— Document —
▼
On the other hand, it's also an artifact of the legal profession. Lawyers rely on the argument from authority constantly in their daily lives. What is citing precedent but engaging in the argument from authority? Law is in some essential ways built around logical fallacies. So, it's not surprising to me that Paulsen ultimately argues that the torture apologists are right because he thinks they are. As Hank Williams Jr. would say, it's a family tradition.
Bart, here are some counter arguments to waterboarding that could & should've been addressed:
1. The U.S. prosecution of Japanese military after WWII with war crimes for carrying out waterboarding. 2. The discontinuation of the practice in Navy SEAL training because of its impact. 3. The CIA removal of technique from the newer version of the the CIA's manual.
Let's not lose sight of the bigger picture here. The CIA is, in effect, asking the OLC just how much abuse they can inflict before it crosses over the line into outright torture.
For starters, they are inflicting the abuse in secret, hidden "black sites" because if they inflicted it, say, in the US or on a US military base, then even if it didn't rise to the level of torture, it would violate any number of other laws. But they are hoping the black sites are outside the reach of any laws except the anti-torture statute, so anything goes short of outright torture. Second, the law on exactly when abuse crosses the line into torture is not altogether clear. Contrary to what people like Paulsen, Bart, or Lindsey Graham like to imply, when a certain technique might or might not be torture, it is, in fact, more ethically imperative to point out why it might be torture than why it might not. Just because a type of abuse stops short of torture does not create a legal obligation to do it, after all. Finally, am I the only person who finds the whole concept of asking for a legal opinion on how much abuse you can inflict before it crosses the line into torture really disturbing? Let's not forget that is exactly what was happening.
T,
And let's not forget the case of Hilao v. Estate of Marcos a US case, cited by the Torture Memos themselves, no less, that found torture in activities that included sleep deprivation, prolonged shackling, and waterboarding (as well, admittedly, as beating and death threats). Sounds relevant to me.
▲
— Aim —
Extend the comment thread on waterboarding and the torture memos above, picking up after its final comment.

— Extracted material —
▼
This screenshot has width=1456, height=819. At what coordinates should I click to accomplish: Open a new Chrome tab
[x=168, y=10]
▲
▼
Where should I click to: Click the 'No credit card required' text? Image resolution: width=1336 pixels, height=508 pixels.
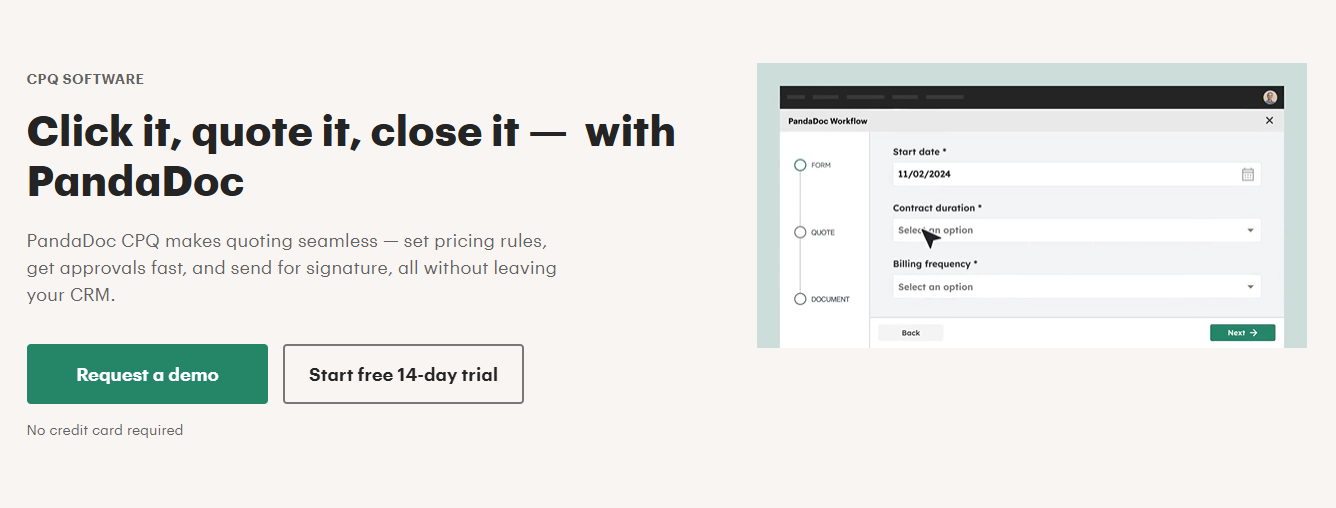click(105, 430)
▲
▼
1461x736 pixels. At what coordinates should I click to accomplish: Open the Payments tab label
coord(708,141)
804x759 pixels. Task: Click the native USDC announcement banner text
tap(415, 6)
▲
— Response to this exercise —
Our resident LLB* demonstrates his myopia with this:
"This 20/20 hindsight nitpicking demanding consideration of non-existent alternatives is getting absurd." Is LLB* suggesting that foresight, such as regarding the OLC memos/opinions, should not be subjected to accountability? As for "nitpicking," our resident LLB* surely qualifies as an "expert" with his long status and insignificance as a NOAGN**. Is LLB* suggesting there are no existing alternatives to torture? Even our resident LLB*'s hindsight is far from 20-20 as once again he is looking through the wrong end of the telescope. *Little Lisa's bro **Nit On A Gnat's Nut Oh, and by the Bybee, to counter LLB*'s citing of "Different Strokes" Paulsen as a sometime contributor to this Blog in support of "Different Strokes'" "Weakly Standard" screed, I trump LLB* with David Luban's posting at this Blog of his statement before the Whitehouse Subcommittee. (Perhaps we can expect our resident LLB* to counter with Sen. Lindsay Graham's comments displaying his feminine side.)
For some reason (guess what) the late Pat Paulsen of Smothers Brothers and presidential campaign fame comes to mind with his "picky, picky, picky" response to questions and issues. That was comedy. But here it is tragedy (or theatre of the absurd) when our resident LLB* complains of "20/20 hindsight nitpicking" on the torture issues.
*Little Lisa's bro
T said...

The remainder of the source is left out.